This week’s dream:
A movable feast on rails
The GrandLuxe Limited is a throwback to the golden age of pampered train travel, said Kitty Bean Yancey in USA Today. “Aiming for Orient Express opulence,” GrandLuxe takes passengers on cross-country tours aboard refurbished 1950s railway cars. An onboard chef prepares gourmet meals served on white tablecloths. A tuxedoed butler escorts guests to their quarters and at night folds down a tapestry-upholstered setback that becomes a bed. Best of all is the five-star, “aah-inspiring” scenery. GrandLuxe usually offers passengers tailor-made journeys across America, but also has recently experimented with Amtrak for a 54-hour, 2,438-mile trip from Emeryville, Calif., across the bay from San Francisco, to Chicago, with six cars attached to the rear of the California Zephyr.

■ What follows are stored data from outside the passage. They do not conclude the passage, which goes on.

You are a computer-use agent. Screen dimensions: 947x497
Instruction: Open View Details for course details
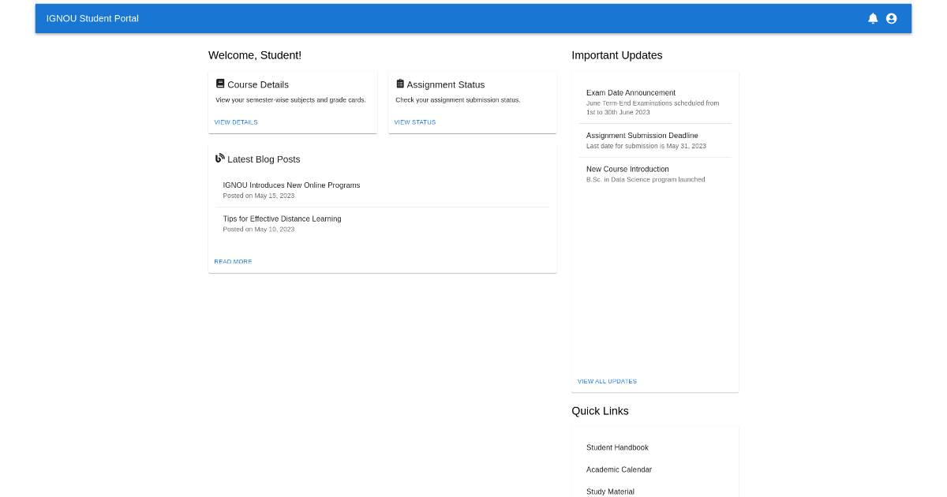pos(236,122)
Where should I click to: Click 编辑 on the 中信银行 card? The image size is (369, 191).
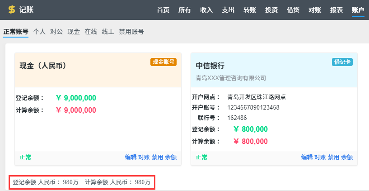[307, 157]
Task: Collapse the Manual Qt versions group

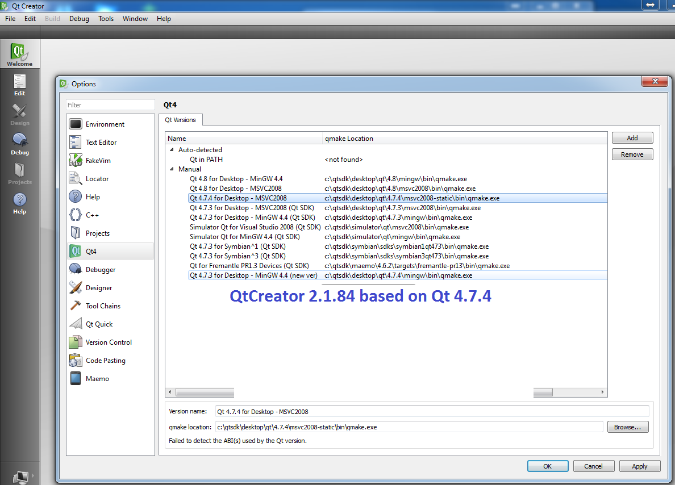Action: click(x=172, y=169)
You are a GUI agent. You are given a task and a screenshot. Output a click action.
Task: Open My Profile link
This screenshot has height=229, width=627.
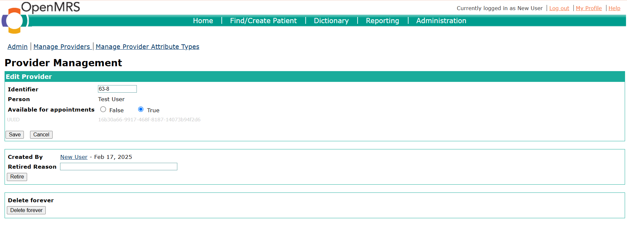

Our train pulled out of Emeryville at 8 a.m., and it soon became apparent that many of GrandLuxe’s passengers were “train buffs out to savor every minute of a gracious mode of travel” that has all but vanished. Many carried guidebooks that pointed out such historical tidbits as the grave of Wyatt Earp’s stalwart ally, Doc Holliday, in Greenwood Springs, Colo. A few toted audio scanners that allowed them to listen in on conversations between engineers and dispatchers. Photo ops popped up almost immediately—canyon walls, multiple mountain ranges, the gulch where Butch Cassidy and the Sundance Kid once hid after a robbery. Soon the train reached the foothills of the Sierra Madres and climbed toward Donner Pass, “where stranded 19th-century pioneers turned cannibalistic.”

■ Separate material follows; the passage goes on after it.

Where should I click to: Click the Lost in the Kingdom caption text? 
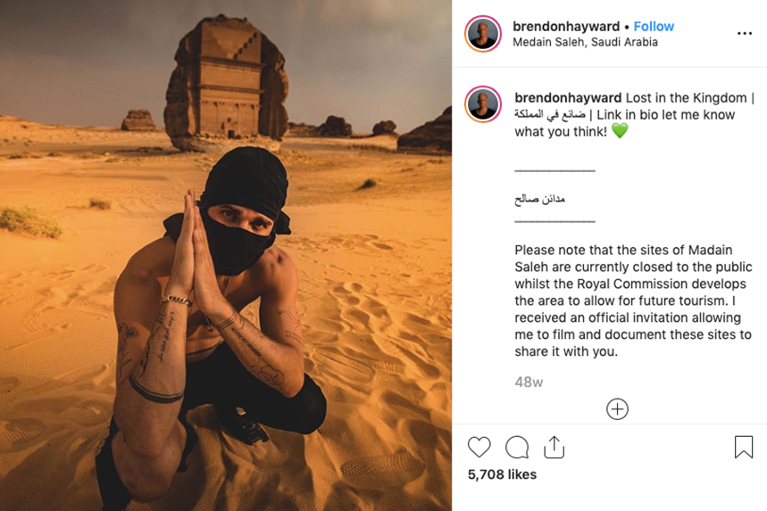686,98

Our $1,600-a-person, wood-paneled Vintage Pullman room measured 5-by-7, though pricier and more spacious accommodations were also available. Dinner began with a cocktail hour in the lounge car, where a singer accompanied herself on the piano. Because GrandLuxe passengers cannot disembark at points along the way, everyone was soon “making friends and trading life stories.” Yet it’s hard not to spend hours simply staring out the window, “even at 2 a.m.” By the third day, the train was whizzing by small-town Main Streets in Iowa. When the Sears Tower glided into view, glasses were raised, and the pianist struck up “a rousing version of “Chicago.”